**Written exercise 1:** Copy the passage of the letter agreement between "13.Choice of Law." and "on this subject.", inclusive, word for word.
**Written exercise 2:** Pick up the letter agreement after its final sentence and keep writing it.

**Excerpt:**
┄┄┄┄┄┄
10.No Guarantee of Tax Treatment. The Company makes no representation or warranty, and undertakes no covenant, regarding any federal, state or local tax treatment of amounts or matters subject to this Agreement or any federal, state or local tax treatment applicable to or inapplicable to Executive.
11.Entire Agreement. This Agreement, including Annex A, constitutes the entire agreement of the parties hereto with respect to the subject matter hereof and supersedes all previous agreements, whether written or oral, relating to the same subject matter. All such previous agreements between the parties hereto are hereby Terminated and shall have no further force or effect.
12.Attorneys’ Fees. In any litigation relating to this Agreement, including litigation with respect to any instrument, document or agreement made under or in connection with this Agreement, the prevailing party shall be entitled to recover its costs and reasonable attorneys’ fees.
13.Choice of Law. The validity, interpretation, construction and performance of this Agreement shall be governed by the laws of the State of Delaware.
Your rights hereunder shall terminate if the Change in Control Agreement amended hereby is terminated in accordance with the provisions of such Change in Control Agreement.






If this letter correctly sets forth our understanding on the subject matter hereof, kindly sign and return to Newpark the enclosed copy of this letter, which will then constitute our Agreement on this subject.
Very truly yours,

NEWPARK RESOURCES, INC.


By    /s/ Paul L. Howes        
Paul L. Howes
President and CEO    

Agreed to this 22nd day of      April , 2016


/s/ Matthew S. Lanigan    
MATTHEW S. LANIGAN


        
        

        
        
        






ANNEX A TO LETTER AGREEMENT
DATED APRIL 22, 2016

The following terms used herein and in letter agreement (the “Agreement”) dated April 22, 2016, between Newpark Resources, Inc., and Matthew S. Lanigan (“Executive”) shall have the following meanings:
“Cause”, when used with reference to Termination of the employment of Executive by Newpark for “Cause”, shall mean:
a)Executive’s conviction by a court of competent jurisdiction of, or entry of a plea of guilty or nolo contendere for an act on the Executive’s part constituting a felony dishonesty, willful misconduct or material neglect by Executive of his obligations under this Agreement that results in material injury to the Company;
b)appropriation (or an overt act attempting appropriation) of a material business opportunity of the Company;
c)theft, embezzlement or other similar misappropriation of funds or property of the Company by Executive;
d)the failure of Executive to follow the reasonable and lawful written instructions or policy of Newpark with respect to the services to be rendered and the manner of rendering such services by Executive, provided Executive has been given reasonable and specific written notice of such failure and opportunity to cure and no cure has been effected or initiated within a reasonable time, but not less than 90 days, after such notice
A “Change of Control” shall be deemed to occur if: (i) a “Takeover Transaction” (as defined below) occurs; or (ii) any election of directors of Newpark takes place (whether by the directors then in office or by the stockholders at a meeting or by written consent) and a majority of the directors in the office following such election are individuals who were not nominated by a vote of two-thirds of the members of the Board of Directors or its nominating committee immediately preceding such election; or (iii) Newpark effectuates a complete liquidation or a sale or disposition of all or substantially all of its assets unless immediately following any such sale or disposition of all or substantially all of its assets the individuals who were members of the Board of Directors of Newpark immediately prior to such transaction continue to constitute a majority of the Board of Directors or other governing body of the surviving corporation or entity (or, in the case of an acquisition involving a holding company, constitute a majority of the Board of Directors or other governing body of the holding company) for a period of not less than twelve (12) months following the closing of such transaction. A “Takeover Transaction” shall mean (i) a merger or consolidation of Newpark with, or an acquisition by Newpark of the equity interests or all or substantially all of the assets of, any other corporation or entity, other than a merger, consolidation or acquisition in which the individuals who were members of the Board of Directors of Newpark immediately prior to such transaction continue to constitute a majority of the Board of Directors or other governing body of the surviving corporation or entity (or, in the case of an acquisition involving a holding company, constitute a majority of the Board of Directors or other governing body of the holding company) for a period of not less than twelve (12) months following the closing of such transaction, or (ii) one or more occurrences or events as a result of which any individual, entity or group (as such term is used in Section 13(d)(3) or Section 14(d)(2) of the Exchange Act) becomes the “beneficial owner” (as such term is defined in Rule 13d-3 under the Exchange Act),





directly or indirectly, of thirty percent (30%) or more of the combined voting power of Newpark’s then outstanding securities.
┄┄┄┄┄┄
**Source data:**
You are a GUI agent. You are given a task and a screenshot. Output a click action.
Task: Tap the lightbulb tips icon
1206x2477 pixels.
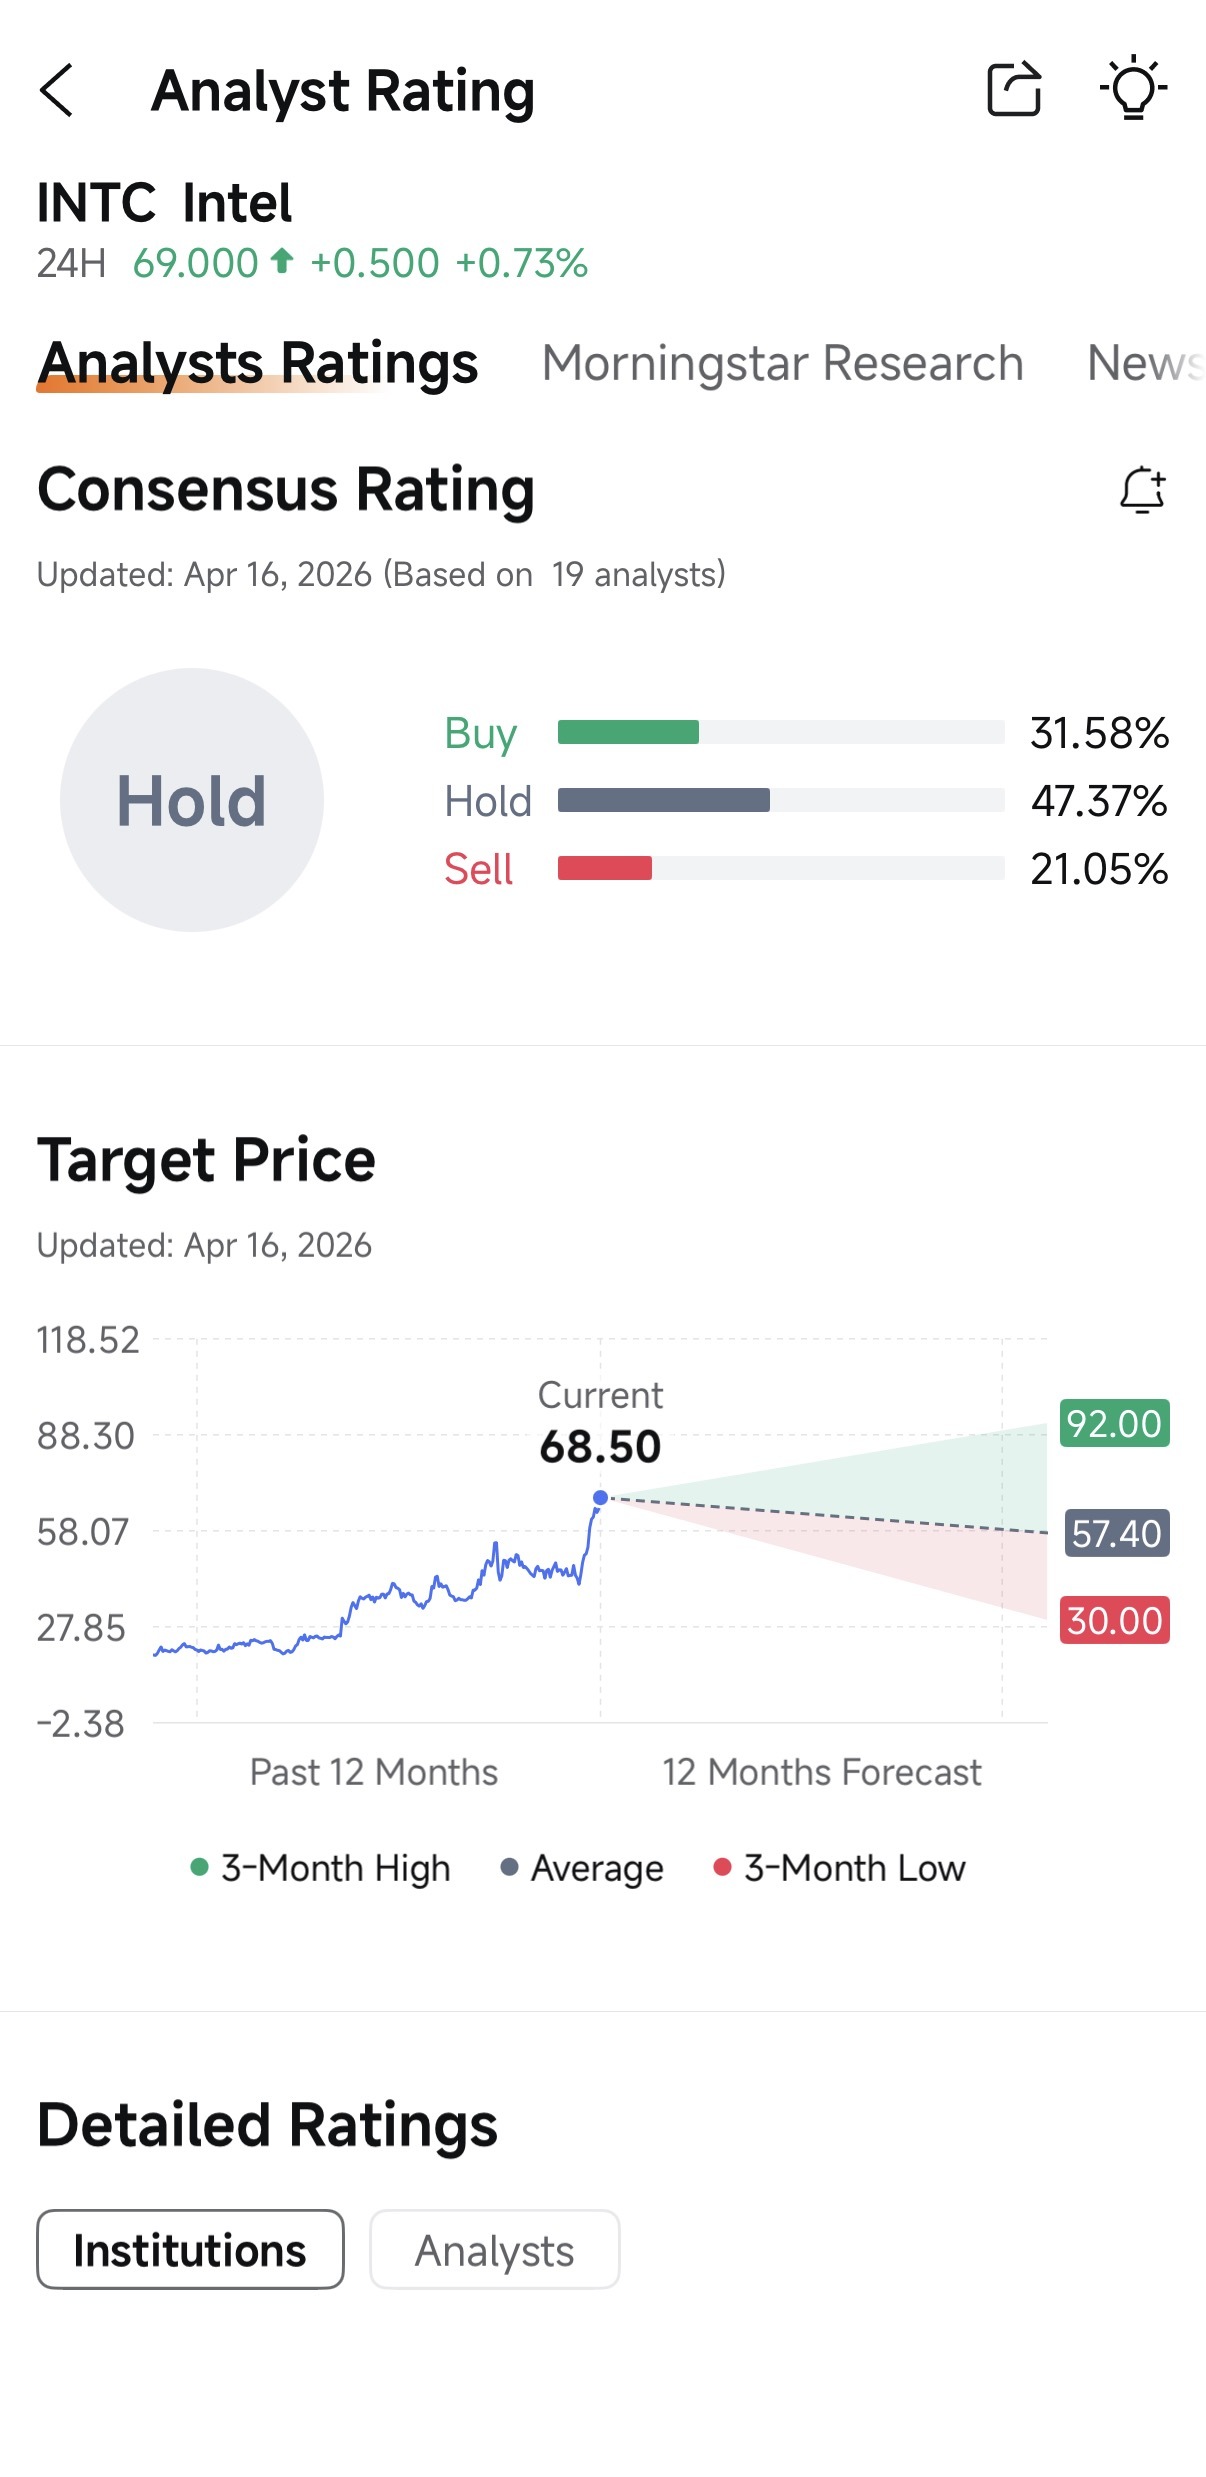(x=1133, y=88)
┄┄┄┄┄┄
**Exercise answer 1:**
13.Choice of Law. The validity, interpretation, construction and performance of this Agreement shall be governed by the laws of the State of Delaware.
Your rights hereunder shall terminate if the Change in Control Agreement amended hereby is terminated in accordance with the provisions of such Change in Control Agreement.






If this letter correctly sets forth our understanding on the subject matter hereof, kindly sign and return to Newpark the enclosed copy of this letter, which will then constitute our Agreement on this subject.

**Exercise answer 2:**
“Code” shall mean the Internal Revenue Code of 1986, as amended.
“Company” or “Newpark” shall mean Newpark Resource, Inc., and its consolidated subsidiaries and any successor to its business and/or assets which assumes or becomes subject to this Agreement by operation of law or otherwise.
“Disability” shall mean Executive’s full-time absence from his duties with Newpark, as a result of incapacity due to physical or mental illness.
“Disability Period” shall mean a leave of absence for Disability for a period of not more than six (6) months commencing on the first day of a Disability occurring during the Employment Period.
“Employment Period” shall mean a period (a) commencing when a Potential Change in Control occurs or, if no Potential Change in Control has occurred with respect to a Change in Control, when such Change in Control occurs, and (b) ending two years after such Change in Control occurred. If the event or agreement that gives rise to a Potential Change in Control Terminates or is Terminated without the Change in Control contemplated thereby having occurred, the Employment Period shall Terminate upon Termination of such event or agreement; however, a new Employment Period shall commence under the same conditions upon any subsequent Potential Change in Control or Change in Control.
“Exchange Act” shall mean the Securities Exchange Act of 1934, as amended.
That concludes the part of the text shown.